On the first day, there were long silences and occasional small talk. But Peter’s small talk was even smaller than mine. It was only on the second day that we broached the subject of our father and who he was. Peter insisted that he wasn’t physically harmed by Conor Geary in the same way my mother was. Peter lived most of his early life in solitary confinement, fearing that a made-up disease was going to kill him. A disease designed to keep him away from everyone and to make him entirely dependent on Conor Geary. Our birth father was cruel and manipulative. My brother was as isolated as I had been, but not through choice. He had desperately wanted to go to school and make friends but, by the time his father died, it was too late and he didn’t know how to be social. It was hard to get this information from him, but Mark was good at coaxing him, and later, after Peter had gone back to the hotel, Mark would come back to the house and parse what Peter had said and what he didn’t say. Mark was good at reading between the lines.

Peter still felt guilt about Conor Geary’s death because he’d been driving the car. The scar on his forehead was a result of that, and the terrible burns on his arms, from when he had tried to pull his father from the burning car. We assured him that his father, my father, was not worth saving, but he looked out of the window, refusing to meet our eyes.

We clashed over that. Despite everything Conor Geary had done, Peter felt loved by him, as if that cancelled out the horror he had visited on our mother, on me, and on Peter himself with this terrible story of a deadly disease.

‘How can you defend him? I’m so glad he’s dead,’ said Mark.

‘Don’t you understand?’ said Peter. ‘People aren’t one hundred per cent anything. You say he was a monster, and yes, he did terrible things to all of us.’ He looked towards Mark. ‘He took your sister, destroyed her in every way. He kept Sally locked up. He went on the run and dragged me to the other side of the world with him, took my name from me, lied to me, isolated me, but I know that he cared about me. I know he did.’

Mark used sarcasm, I think. ‘Oh well, that’s all right then. As long as he cared about you.’

I felt distressed. I went to the piano and they both shut up then. I played for a while and then asked Mark to take Peter back to the hotel. It was so difficult, but Peter was like me in so many ways.
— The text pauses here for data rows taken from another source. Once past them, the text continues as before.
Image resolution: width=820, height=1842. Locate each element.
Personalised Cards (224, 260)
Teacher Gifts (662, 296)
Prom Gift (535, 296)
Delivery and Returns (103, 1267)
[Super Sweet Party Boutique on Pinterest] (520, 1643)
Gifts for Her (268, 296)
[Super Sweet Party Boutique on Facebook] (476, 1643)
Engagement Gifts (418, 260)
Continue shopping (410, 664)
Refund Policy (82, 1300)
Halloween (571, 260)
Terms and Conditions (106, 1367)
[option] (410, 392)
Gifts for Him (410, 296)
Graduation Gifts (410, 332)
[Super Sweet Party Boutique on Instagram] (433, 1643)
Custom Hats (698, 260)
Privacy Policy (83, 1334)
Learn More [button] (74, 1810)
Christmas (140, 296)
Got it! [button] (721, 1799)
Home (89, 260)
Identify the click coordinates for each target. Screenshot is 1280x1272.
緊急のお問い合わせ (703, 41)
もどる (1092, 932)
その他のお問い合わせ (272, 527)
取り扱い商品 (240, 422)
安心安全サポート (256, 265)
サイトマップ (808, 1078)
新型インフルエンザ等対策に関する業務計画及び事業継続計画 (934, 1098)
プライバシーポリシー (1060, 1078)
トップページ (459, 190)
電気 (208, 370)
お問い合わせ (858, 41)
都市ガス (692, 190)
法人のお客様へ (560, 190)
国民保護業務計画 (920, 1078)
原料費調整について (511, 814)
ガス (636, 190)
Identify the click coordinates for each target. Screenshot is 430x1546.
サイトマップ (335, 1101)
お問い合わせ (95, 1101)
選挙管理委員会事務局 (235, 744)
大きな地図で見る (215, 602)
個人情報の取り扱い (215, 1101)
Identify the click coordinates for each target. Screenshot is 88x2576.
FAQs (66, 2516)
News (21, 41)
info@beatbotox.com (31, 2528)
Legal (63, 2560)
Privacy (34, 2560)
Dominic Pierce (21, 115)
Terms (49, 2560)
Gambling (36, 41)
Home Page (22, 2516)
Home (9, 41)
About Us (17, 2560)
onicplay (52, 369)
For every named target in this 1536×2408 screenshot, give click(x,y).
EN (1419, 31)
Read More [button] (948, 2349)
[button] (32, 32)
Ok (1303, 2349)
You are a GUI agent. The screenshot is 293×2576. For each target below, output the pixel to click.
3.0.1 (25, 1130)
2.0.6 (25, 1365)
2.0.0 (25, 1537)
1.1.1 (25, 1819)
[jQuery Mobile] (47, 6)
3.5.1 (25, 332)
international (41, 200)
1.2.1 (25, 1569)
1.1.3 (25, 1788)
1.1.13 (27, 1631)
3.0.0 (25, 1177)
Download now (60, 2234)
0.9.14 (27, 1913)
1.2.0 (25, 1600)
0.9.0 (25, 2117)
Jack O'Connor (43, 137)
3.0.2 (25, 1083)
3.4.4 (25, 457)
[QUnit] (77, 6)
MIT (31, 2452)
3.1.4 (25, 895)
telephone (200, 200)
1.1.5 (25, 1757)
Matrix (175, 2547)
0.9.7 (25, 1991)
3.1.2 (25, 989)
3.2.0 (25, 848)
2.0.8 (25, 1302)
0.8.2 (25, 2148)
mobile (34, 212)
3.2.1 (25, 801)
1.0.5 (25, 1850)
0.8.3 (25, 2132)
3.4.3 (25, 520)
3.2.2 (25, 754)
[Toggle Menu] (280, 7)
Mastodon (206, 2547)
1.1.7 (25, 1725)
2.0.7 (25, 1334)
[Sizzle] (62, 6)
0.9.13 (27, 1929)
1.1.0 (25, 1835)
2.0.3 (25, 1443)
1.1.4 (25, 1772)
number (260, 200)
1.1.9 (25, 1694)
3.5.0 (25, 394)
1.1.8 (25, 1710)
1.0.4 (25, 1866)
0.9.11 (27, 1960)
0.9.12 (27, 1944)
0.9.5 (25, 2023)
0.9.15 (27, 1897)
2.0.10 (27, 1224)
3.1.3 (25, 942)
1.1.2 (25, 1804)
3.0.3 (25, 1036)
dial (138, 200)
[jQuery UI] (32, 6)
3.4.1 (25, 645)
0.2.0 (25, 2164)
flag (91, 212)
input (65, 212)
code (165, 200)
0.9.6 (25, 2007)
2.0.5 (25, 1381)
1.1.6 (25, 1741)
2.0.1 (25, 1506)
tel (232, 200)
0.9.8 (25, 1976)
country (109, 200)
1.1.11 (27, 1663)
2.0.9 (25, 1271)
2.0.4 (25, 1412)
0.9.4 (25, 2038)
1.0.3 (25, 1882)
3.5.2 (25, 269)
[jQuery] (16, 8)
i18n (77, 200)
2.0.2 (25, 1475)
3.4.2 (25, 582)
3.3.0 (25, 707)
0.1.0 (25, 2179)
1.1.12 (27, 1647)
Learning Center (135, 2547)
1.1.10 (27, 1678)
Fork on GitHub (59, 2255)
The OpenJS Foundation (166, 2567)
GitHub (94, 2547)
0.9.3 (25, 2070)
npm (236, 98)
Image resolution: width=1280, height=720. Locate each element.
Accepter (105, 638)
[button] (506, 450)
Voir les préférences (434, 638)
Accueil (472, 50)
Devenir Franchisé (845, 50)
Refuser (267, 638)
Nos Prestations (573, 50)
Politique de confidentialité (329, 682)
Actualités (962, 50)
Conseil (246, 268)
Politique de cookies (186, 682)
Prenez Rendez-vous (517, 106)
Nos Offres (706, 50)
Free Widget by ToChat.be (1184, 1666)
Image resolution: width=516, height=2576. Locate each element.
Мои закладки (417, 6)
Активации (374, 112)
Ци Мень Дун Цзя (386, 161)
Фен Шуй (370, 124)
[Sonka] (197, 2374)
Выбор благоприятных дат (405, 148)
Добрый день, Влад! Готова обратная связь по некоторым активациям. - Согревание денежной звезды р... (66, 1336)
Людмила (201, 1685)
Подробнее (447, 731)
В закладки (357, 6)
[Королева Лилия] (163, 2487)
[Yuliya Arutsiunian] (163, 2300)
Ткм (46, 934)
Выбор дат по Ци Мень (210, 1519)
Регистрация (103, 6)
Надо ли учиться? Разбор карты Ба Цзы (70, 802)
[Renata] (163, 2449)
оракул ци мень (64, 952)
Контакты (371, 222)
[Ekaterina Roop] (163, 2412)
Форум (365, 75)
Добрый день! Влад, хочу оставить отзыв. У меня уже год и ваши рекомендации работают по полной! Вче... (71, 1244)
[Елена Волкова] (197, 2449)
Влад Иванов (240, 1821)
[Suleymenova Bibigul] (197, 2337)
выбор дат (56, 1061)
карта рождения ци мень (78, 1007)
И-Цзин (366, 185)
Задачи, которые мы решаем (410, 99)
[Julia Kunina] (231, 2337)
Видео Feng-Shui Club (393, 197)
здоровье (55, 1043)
I couldn’t help feeling drawn to him. Over the course of a week, we were able to get a fuller picture of Peter’s life in New Zealand.

On the internet, Mark and I found the archive from the Rotorua Daily Post that told the story of the death of a respected local dentist, James Armstrong, and the survival of his poor orphaned son, Steven. Conor Geary had lived in New Zealand for the best part of five years working as a dentist under a fake name. Peter’s passport was in the name of Steven Armstrong. He was wary of getting his status regularized, although Mark and I both felt that he should reclaim his name and nationality officially. He was here in Ireland on a ninety-day holiday visa. We suggested looking into the practicalities of doing it through my solicitor but Peter was reluctant and terrified of the media. This had to be handled with kid gloves, or not at all. We agreed that Peter should take his time and decide for himself when he wanted to go ahead with it.